• Aim of the task:
In the text on consistency models, what range must K fall within under bounded staleness when the account is globally distributed?

• Supplied text:
Consistency
defines the rules under which distributed data is available to users. What this
means is that when new data is available (i.e., new, or updated data) in a
distributed database, the consistency model determines when the data is
available to users for reads. Besides strong and eventual, there are three
additional consistency models. These are the bounded staleness, session, and
consistent prefix.
Strong
Consistency Model
Guarantees that
any read of an item (such as a customer record) will return the most recent
version of such item.
Eventual
Consistency Model
When using
the eventual consistency model, it is guaranteed that all the replicas will
eventually converge to reflect the most recent write.
Bounded
Staleness Consistency Model
With
bounded staleness, reads may lag writes by at most K operations or a t time
interval. For an account with only one region, K must be between 10 and
1,000,000 operations, and between 100,000 and 1,000,000 operations if the
account is globally distributed.

• Dataset section:

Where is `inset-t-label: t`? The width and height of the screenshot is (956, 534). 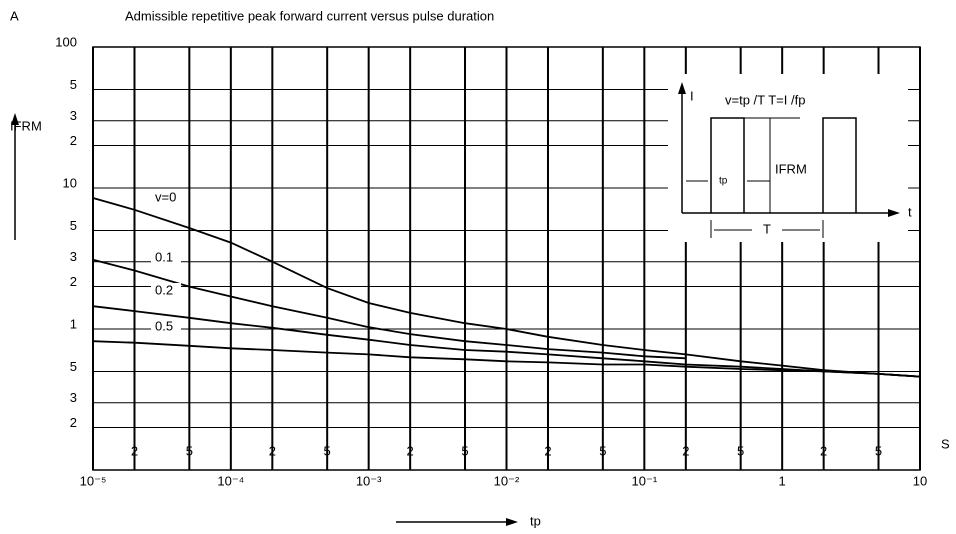 inset-t-label: t is located at coordinates (910, 212).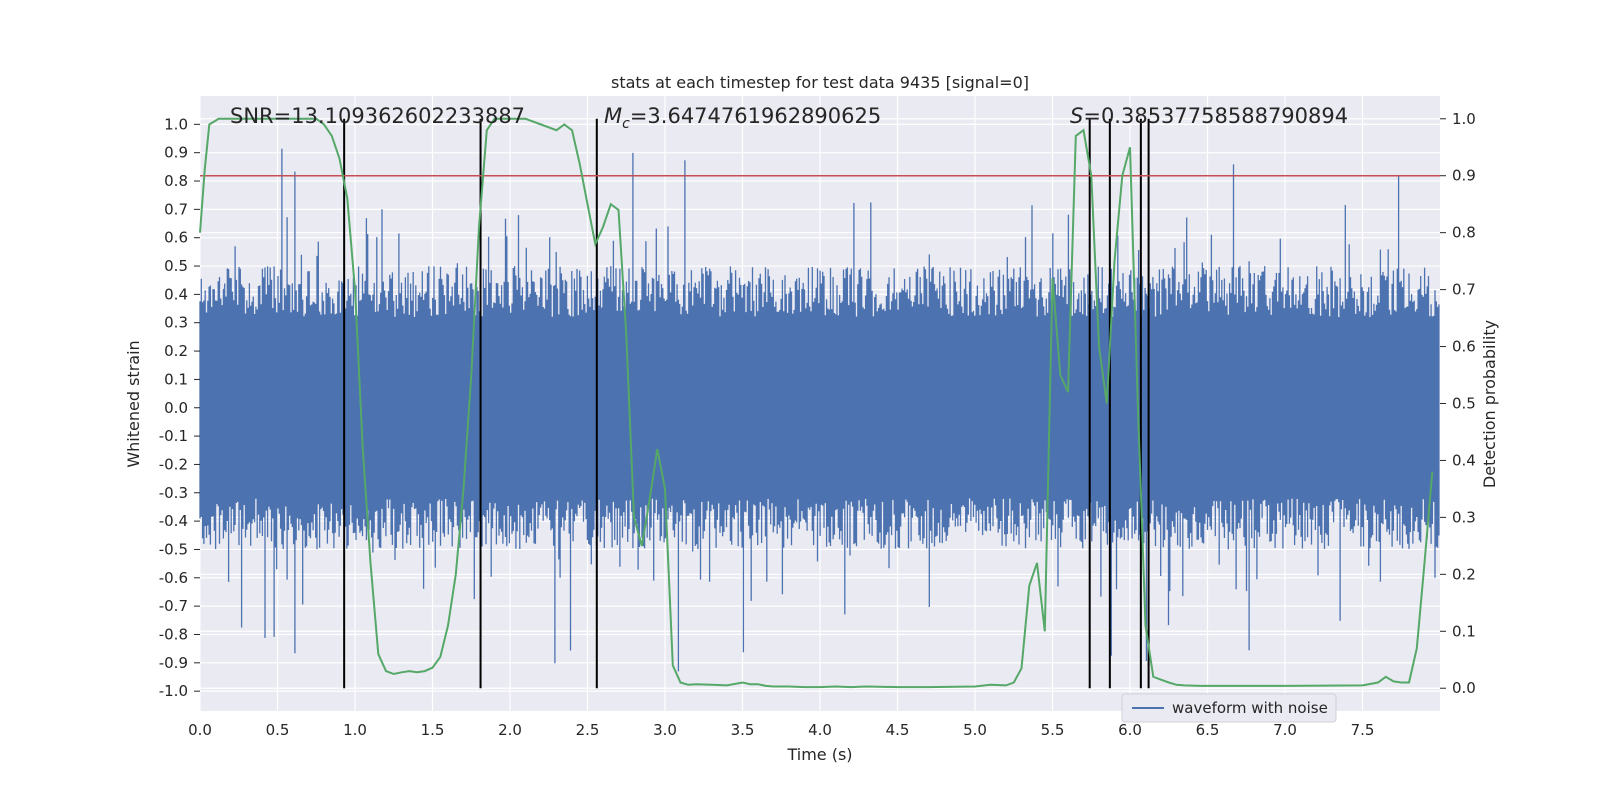 The height and width of the screenshot is (800, 1600). Describe the element at coordinates (134, 404) in the screenshot. I see `y-axis-label: Whitened strain` at that location.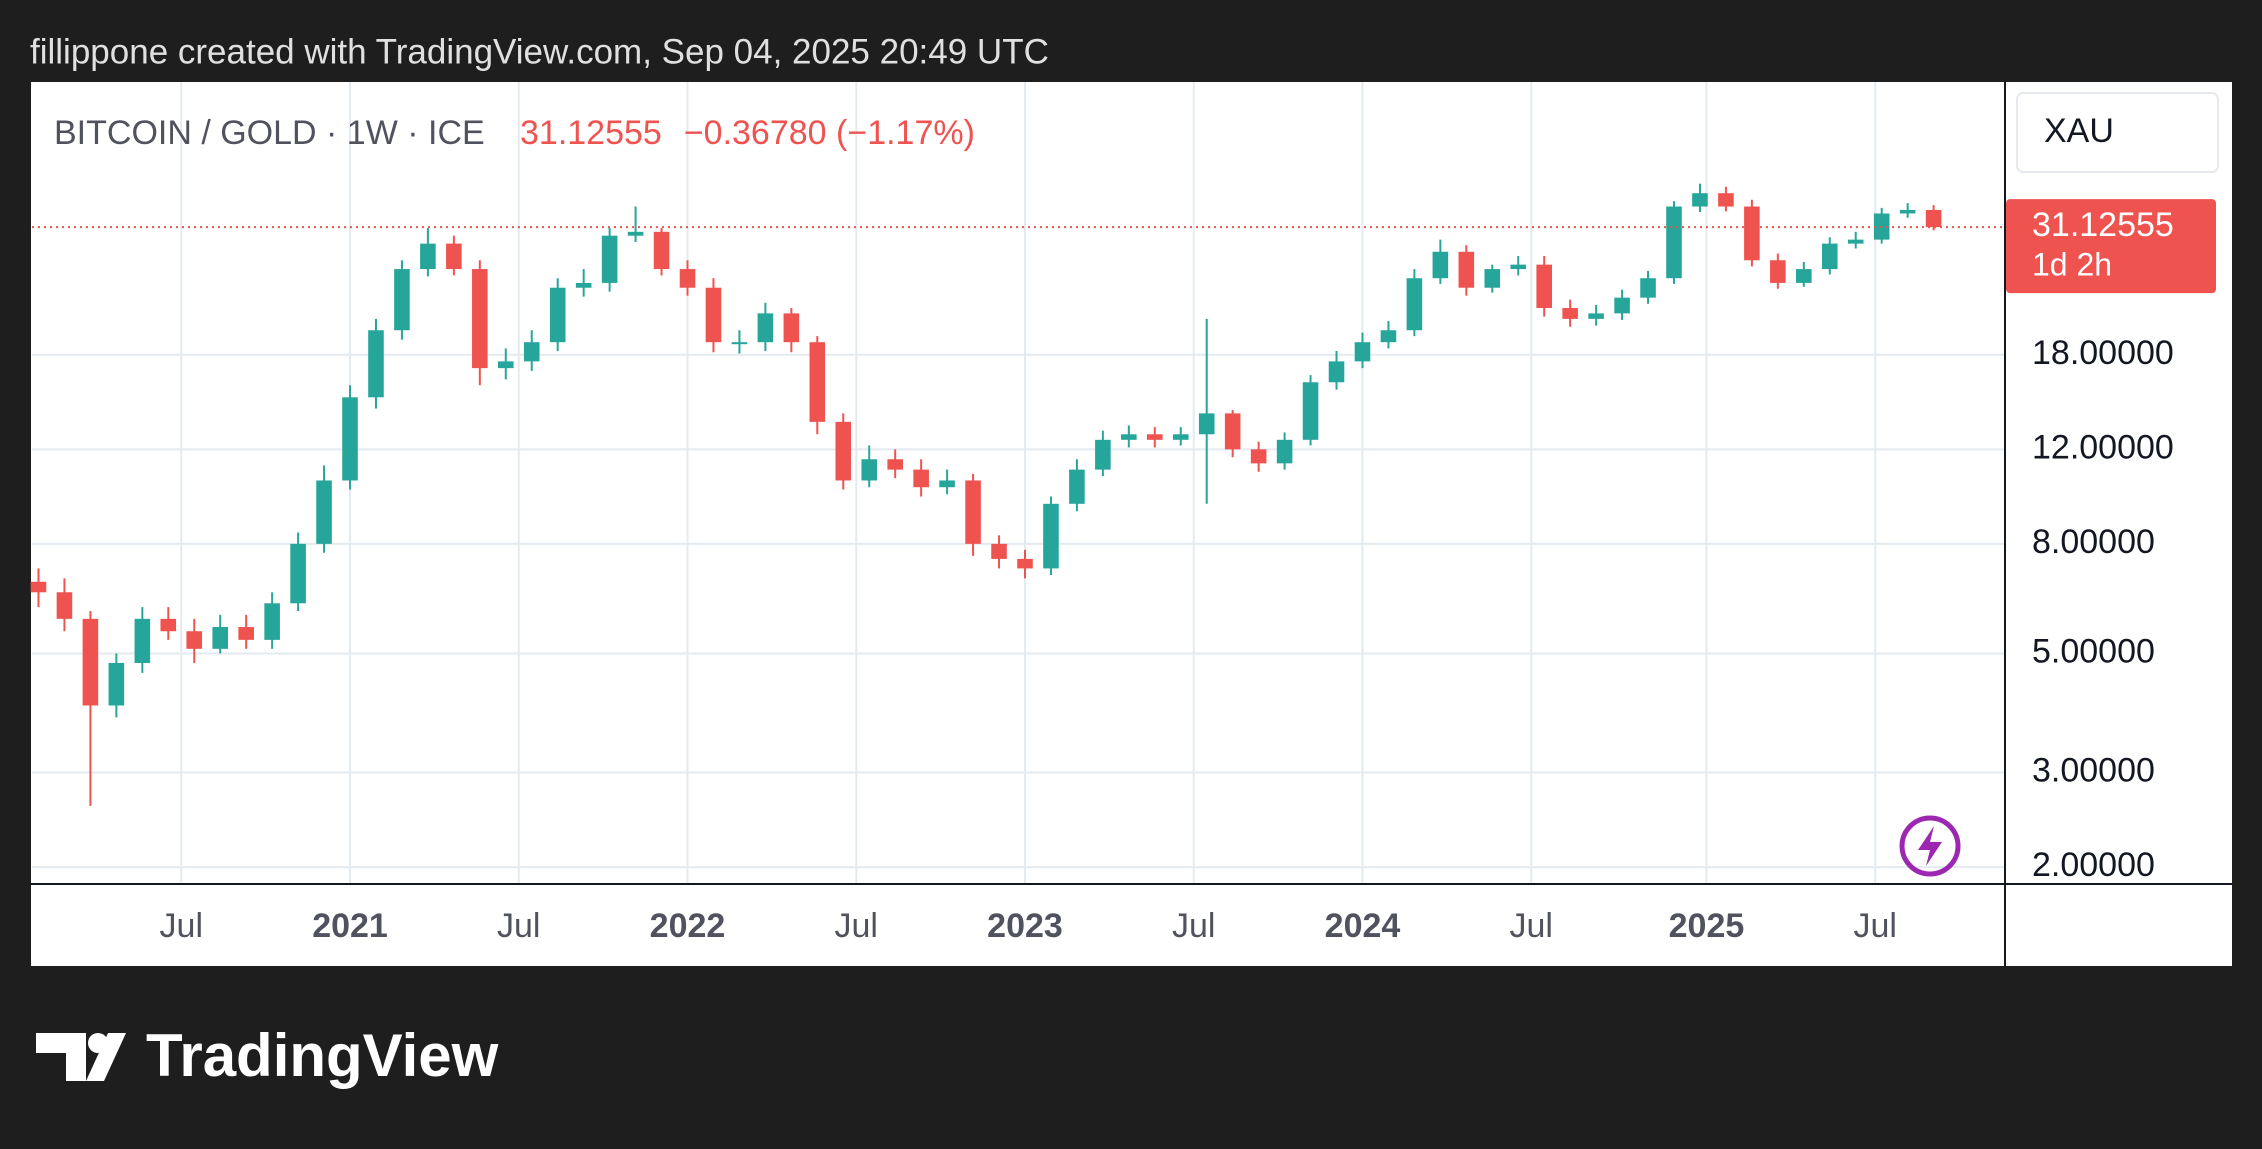  What do you see at coordinates (2094, 771) in the screenshot?
I see `y-tick-label: 3.00000` at bounding box center [2094, 771].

• Answer section:
Between 100,000 and 1,000,000 operations.